§ Source extract:
-----

Anticipated problems and solutions

 Problem: Students may be unable to think of three things they did as a child but don’t do
now on the spur of the moment.
Solution: Provide prompts and examples if necessary.
 Problem: Students will not be familiar with “to give up”, to quit”, “to cut down on” in the
listening text.
Solution: Elicit these items in the context of addictions.
 Problem: Students will be unfamiliar with the pronunciation of “used to” – /juːstə/
Solutuon: Drill in affirmative, negative and question forms

This lesson follows a typical PPP (Presentation, Practice, Production) model. With this model
we first present or elicit the language in some way. The students then practise it in more or less
controlled situations and finally produce it in a more authentic situation. Have a look below for
more about these practice and production stages.

PPP is just one of several possible lesson models – as such we have not covered all of the
possible lesson stage types and have only touched on some of the terminology that you might
include in these stages. But we’ll expand on some of the terminology and stages that we have
mentioned in more detail here:

Lead in

A lead in activity is designed to “warm the students up” – to generate interest and get them
thinking about the topic. When you introduce a topic, for example with pictures, a video or some
questions, you activate in your students’ minds a mental image or expectation based on their
existing knowledge of the topic. This mental image is often called a schema, and so we can say
that the aim of a lead-in stage is to “activate your students’ schemata”. Your students’ existing
knowledge and experience can then be used to personalise the lesson.

-----

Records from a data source

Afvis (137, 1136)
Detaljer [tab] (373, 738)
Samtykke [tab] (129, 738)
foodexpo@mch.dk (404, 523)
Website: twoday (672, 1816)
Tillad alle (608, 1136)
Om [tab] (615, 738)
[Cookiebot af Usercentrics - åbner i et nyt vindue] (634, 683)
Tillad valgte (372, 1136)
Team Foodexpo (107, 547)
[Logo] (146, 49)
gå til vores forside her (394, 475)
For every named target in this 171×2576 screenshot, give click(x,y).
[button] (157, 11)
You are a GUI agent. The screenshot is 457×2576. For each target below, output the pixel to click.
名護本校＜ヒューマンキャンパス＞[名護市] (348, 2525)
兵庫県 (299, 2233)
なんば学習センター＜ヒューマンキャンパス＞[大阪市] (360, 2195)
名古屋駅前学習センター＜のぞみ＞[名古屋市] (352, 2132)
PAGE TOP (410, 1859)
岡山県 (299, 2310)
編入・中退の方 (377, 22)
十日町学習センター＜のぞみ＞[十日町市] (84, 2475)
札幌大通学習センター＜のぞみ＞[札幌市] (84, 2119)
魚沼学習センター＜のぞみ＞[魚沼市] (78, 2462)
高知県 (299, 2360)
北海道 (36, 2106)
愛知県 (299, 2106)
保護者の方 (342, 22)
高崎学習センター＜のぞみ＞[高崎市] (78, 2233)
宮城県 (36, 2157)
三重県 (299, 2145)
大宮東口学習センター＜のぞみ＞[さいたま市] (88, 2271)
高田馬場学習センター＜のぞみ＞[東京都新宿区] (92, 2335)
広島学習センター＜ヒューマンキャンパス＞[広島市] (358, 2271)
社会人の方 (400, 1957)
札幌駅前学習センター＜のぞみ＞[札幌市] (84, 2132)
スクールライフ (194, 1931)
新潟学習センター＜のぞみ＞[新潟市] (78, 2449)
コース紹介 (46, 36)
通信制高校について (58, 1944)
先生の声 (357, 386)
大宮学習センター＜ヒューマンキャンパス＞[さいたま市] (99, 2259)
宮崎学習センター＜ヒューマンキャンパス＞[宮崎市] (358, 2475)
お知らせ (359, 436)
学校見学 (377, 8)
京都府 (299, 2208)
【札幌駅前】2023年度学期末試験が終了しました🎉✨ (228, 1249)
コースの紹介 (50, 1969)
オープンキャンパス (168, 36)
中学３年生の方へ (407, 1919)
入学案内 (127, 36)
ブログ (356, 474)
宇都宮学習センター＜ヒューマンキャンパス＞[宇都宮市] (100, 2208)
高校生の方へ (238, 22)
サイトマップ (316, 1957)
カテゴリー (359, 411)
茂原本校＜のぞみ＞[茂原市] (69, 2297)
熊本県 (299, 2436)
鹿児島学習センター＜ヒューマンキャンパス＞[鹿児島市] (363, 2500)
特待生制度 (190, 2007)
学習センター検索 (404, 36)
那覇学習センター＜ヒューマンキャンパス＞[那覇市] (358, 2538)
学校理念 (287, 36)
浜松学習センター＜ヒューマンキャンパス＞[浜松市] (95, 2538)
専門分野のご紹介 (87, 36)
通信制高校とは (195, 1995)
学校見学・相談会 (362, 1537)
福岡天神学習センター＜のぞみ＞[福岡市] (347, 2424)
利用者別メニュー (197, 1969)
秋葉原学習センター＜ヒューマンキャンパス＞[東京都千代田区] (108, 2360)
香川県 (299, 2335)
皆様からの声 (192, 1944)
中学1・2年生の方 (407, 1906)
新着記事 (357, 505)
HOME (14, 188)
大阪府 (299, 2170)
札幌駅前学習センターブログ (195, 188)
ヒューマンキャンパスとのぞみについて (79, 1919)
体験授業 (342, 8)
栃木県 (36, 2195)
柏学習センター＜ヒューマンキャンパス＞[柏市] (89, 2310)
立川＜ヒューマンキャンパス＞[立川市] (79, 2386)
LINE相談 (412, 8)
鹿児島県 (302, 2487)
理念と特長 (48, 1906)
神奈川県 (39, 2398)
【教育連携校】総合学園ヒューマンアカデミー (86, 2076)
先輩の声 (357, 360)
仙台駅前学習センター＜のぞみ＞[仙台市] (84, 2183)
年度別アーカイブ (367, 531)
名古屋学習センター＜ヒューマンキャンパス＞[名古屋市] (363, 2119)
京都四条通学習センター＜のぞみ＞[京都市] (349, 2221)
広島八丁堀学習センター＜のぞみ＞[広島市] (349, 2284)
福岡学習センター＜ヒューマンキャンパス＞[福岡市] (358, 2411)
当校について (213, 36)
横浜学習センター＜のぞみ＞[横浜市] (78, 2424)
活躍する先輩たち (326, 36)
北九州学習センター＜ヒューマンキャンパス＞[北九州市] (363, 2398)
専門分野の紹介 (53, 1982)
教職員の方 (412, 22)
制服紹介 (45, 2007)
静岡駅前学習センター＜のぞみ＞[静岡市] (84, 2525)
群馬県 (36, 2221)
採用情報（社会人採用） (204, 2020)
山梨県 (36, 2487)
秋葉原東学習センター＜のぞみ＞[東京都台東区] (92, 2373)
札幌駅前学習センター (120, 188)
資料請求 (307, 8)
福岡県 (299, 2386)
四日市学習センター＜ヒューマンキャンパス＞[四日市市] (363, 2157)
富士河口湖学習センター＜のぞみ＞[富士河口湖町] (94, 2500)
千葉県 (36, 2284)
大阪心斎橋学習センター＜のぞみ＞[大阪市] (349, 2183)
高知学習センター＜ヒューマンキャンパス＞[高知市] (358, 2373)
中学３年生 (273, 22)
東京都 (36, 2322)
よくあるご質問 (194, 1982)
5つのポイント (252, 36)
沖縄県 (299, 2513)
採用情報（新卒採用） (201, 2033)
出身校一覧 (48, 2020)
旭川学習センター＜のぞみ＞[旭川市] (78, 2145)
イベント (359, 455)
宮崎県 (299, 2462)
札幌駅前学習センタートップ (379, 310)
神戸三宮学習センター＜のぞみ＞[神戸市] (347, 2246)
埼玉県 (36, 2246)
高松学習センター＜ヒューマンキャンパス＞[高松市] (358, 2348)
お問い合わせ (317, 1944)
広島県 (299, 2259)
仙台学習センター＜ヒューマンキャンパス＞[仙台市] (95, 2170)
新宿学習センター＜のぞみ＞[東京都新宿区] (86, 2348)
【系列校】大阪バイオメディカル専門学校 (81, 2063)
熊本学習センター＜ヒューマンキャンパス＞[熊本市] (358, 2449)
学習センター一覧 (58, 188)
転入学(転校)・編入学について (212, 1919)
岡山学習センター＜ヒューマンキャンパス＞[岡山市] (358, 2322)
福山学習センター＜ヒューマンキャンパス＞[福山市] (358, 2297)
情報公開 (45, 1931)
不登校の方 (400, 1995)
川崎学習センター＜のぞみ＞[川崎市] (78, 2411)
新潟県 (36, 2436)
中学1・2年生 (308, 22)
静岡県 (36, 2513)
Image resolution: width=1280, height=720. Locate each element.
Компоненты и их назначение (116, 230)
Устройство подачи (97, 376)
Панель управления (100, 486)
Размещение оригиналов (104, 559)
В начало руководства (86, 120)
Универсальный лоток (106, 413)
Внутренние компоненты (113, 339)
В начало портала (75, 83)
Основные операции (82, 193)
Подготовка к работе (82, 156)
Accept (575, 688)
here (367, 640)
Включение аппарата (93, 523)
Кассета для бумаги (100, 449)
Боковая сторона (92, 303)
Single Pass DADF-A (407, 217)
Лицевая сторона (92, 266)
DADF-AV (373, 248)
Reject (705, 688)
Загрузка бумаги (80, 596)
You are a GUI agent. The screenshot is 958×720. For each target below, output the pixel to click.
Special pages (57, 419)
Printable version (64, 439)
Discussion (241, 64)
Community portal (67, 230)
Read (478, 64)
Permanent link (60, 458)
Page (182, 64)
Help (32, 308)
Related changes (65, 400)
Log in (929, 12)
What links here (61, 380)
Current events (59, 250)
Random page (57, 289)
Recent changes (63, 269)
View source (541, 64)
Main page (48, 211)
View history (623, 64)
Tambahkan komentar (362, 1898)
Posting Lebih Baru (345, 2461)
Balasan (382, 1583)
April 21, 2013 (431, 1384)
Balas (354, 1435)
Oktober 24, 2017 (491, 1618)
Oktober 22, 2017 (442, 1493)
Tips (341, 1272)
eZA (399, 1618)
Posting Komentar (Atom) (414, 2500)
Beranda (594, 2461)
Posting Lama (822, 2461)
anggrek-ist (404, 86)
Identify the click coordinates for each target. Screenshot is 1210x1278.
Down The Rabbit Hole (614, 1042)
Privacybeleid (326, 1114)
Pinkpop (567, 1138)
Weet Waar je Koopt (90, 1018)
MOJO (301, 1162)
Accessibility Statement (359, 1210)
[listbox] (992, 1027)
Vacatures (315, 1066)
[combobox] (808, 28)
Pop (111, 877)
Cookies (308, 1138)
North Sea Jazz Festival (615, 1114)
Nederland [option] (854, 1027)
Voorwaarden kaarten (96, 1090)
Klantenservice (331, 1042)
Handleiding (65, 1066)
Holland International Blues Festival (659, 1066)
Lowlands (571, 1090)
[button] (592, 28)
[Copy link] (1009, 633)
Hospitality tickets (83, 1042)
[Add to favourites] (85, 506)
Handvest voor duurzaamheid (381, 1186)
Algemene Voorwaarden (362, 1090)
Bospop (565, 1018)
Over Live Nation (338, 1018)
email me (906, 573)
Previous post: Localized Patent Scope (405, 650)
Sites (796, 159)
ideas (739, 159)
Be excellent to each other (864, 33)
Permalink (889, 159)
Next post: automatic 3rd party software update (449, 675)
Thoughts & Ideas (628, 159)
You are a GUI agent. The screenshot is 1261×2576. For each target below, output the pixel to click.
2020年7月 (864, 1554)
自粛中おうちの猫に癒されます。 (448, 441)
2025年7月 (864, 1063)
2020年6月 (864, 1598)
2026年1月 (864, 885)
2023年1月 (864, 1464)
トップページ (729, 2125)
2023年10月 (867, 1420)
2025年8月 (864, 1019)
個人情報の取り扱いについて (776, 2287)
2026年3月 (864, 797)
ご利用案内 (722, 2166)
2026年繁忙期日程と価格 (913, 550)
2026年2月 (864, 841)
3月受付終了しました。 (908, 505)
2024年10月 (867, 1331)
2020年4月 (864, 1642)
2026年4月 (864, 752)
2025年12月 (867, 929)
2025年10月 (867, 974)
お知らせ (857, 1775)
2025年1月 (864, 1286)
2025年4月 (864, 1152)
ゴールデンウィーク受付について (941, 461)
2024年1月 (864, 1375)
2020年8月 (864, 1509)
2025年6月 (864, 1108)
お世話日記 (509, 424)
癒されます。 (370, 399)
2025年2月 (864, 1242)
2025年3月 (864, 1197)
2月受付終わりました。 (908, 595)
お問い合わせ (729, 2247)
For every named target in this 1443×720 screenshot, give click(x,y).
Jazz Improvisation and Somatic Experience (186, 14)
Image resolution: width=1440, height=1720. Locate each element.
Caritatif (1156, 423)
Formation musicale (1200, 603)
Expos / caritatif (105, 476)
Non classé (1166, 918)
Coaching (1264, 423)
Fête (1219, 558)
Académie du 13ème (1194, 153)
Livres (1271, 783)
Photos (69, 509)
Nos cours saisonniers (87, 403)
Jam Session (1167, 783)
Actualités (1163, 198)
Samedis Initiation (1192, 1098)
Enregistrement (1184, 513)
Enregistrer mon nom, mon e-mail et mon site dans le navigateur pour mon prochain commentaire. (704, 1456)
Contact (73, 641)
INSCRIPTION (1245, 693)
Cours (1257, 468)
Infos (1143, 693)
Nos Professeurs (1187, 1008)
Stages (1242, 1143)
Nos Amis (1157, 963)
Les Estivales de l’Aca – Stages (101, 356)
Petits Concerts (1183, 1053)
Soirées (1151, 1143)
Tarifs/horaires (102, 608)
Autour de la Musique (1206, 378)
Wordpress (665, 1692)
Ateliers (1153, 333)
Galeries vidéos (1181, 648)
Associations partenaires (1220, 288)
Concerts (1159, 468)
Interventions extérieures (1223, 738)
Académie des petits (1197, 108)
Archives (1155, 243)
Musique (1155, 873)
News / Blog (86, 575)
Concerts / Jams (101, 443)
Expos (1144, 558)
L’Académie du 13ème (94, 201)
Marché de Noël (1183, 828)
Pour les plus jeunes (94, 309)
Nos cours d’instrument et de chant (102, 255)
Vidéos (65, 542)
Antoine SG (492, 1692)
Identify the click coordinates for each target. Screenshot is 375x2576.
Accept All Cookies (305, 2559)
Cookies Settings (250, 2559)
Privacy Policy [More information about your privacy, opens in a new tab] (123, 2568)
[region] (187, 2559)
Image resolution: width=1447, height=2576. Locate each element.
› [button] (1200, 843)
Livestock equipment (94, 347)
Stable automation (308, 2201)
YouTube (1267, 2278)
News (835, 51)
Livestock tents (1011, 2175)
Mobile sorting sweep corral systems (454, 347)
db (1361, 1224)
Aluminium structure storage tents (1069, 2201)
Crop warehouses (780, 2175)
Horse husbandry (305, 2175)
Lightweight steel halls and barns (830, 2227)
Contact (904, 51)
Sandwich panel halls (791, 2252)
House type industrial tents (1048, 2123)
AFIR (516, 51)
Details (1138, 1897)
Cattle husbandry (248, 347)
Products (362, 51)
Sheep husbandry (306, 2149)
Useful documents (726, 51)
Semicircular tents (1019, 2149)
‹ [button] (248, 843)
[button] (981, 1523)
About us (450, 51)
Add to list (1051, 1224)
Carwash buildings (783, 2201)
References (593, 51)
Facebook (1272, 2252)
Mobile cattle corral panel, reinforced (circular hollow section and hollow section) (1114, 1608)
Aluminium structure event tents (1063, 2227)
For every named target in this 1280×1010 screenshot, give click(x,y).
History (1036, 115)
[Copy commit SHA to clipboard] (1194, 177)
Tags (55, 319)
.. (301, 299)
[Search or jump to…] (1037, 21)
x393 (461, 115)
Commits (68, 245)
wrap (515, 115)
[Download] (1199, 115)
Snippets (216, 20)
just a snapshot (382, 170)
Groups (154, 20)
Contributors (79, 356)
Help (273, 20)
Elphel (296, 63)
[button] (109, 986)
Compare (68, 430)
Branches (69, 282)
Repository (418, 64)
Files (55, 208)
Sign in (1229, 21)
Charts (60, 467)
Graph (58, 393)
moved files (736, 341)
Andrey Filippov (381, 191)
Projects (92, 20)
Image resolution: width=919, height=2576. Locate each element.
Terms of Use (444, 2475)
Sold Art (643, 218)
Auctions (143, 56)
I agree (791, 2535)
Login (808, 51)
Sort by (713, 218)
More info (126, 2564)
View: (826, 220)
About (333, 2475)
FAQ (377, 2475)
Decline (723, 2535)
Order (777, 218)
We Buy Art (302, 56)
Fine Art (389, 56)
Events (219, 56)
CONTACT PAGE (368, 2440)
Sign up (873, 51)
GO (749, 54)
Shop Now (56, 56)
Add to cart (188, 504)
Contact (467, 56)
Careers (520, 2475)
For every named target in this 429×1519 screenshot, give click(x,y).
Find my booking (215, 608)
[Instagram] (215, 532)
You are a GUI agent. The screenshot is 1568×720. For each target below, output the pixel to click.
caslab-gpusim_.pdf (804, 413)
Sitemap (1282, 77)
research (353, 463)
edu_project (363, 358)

-----

§ Instructions:
[A] List every solution given in the anticipated problems section of the lesson-planning text.
[B] According to the lesson-planning text, what is the mental image activated in students' minds when a topic is introduced often called?
[C] Quote the lesson-planning text starting with "Anticipated problems and" and going on through "listening text.".

§ Solutions to the tasks:
[A]
Provide prompts and examples if necessary.
Elicit these items in the context of addictions.
Drill in affirmative, negative and question forms.

[B] A schema.

[C]
Anticipated problems and solutions

 Problem: Students may be unable to think of three things they did as a child but don’t do
now on the spur of the moment.
Solution: Provide prompts and examples if necessary.
 Problem: Students will not be familiar with “to give up”, to quit”, “to cut down on” in the
listening text.